Starting with version 2.2, FastSurfer comes with a script that helps orchestrate FastSurfer optimally on a SLURM cluster: srun_fastsurfer.sh.

This script distributes GPU-heavy and CPU-heavy workloads to different SLURM partitions and manages intermediate files in a work directory for IO performance.

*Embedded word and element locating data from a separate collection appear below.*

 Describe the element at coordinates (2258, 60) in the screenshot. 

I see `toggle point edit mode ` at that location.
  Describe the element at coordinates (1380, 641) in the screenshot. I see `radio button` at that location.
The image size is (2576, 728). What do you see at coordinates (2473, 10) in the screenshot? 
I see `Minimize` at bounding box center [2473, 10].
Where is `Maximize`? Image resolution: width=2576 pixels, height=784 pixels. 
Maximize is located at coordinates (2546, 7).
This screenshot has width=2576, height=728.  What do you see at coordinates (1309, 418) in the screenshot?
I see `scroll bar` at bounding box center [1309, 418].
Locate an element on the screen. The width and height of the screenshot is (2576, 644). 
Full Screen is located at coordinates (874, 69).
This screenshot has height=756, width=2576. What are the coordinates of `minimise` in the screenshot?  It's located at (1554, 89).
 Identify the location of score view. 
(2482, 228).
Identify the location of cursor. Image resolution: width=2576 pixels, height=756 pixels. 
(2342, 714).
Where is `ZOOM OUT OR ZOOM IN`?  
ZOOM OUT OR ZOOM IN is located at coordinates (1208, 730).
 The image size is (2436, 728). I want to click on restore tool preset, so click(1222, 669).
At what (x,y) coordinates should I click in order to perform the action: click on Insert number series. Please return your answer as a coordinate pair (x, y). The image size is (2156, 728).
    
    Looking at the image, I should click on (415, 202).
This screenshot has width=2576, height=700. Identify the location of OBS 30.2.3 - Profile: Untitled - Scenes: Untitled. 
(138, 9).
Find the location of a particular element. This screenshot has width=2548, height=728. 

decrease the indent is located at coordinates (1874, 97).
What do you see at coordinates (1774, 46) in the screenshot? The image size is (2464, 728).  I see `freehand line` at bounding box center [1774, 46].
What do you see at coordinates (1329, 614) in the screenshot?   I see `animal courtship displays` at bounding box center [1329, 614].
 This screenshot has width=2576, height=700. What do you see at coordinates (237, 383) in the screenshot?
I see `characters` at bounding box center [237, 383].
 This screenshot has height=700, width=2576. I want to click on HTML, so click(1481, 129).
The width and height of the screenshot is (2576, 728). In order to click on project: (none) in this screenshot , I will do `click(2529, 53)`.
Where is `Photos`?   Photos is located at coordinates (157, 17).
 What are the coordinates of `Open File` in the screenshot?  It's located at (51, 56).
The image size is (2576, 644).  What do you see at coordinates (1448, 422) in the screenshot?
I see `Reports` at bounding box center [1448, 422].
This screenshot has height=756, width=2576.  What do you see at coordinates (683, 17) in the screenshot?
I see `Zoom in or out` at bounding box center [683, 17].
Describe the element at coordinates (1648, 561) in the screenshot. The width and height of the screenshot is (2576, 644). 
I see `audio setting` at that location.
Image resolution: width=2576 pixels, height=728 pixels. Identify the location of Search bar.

srun_fastsurfer.sh --partition seg=GPU_Partition \
                   --partition surf=CPU_Partition \
                   --sd $HOME/my_fastsurfer_analysis \
                   --data $HOME/my_mri_data \
                   --pattern */t1-weighted.nii.gz \
                   --remove_suffix /t1-weighted.nii.gz \
                   --singularity_image $HOME/images/fastsurfer-singularity.sif \
                   [...] # fastsurfer flags

This will create three dependent SLURM jobs, one to segment, one for surface reconstruction and one for cleanup (which moves the data from the work directory to the $outputdir). There are many intricacies and options, so it is advised to use --help, --debug and --dry to inspect, what will be scheduled as well as run a test on a small subset. More control over subjects is available with --subject_list.

The $HOME/my_mri_data and the $HOME/my_fastsurfer_analysis directories need to be accessible from cluster nodes. Most IO is performed on a work directory (automatically generated from $HPCWORK environment variable: $HPCWORK/fastsurfer-processing/$(date +%Y%m%d-%H%M%S)). Alternatively, an empty directory can be manually defined via --work. On successful cleanup, this directory will be removed to $HOME/my_fastsurfer_analysis (defined via --sd).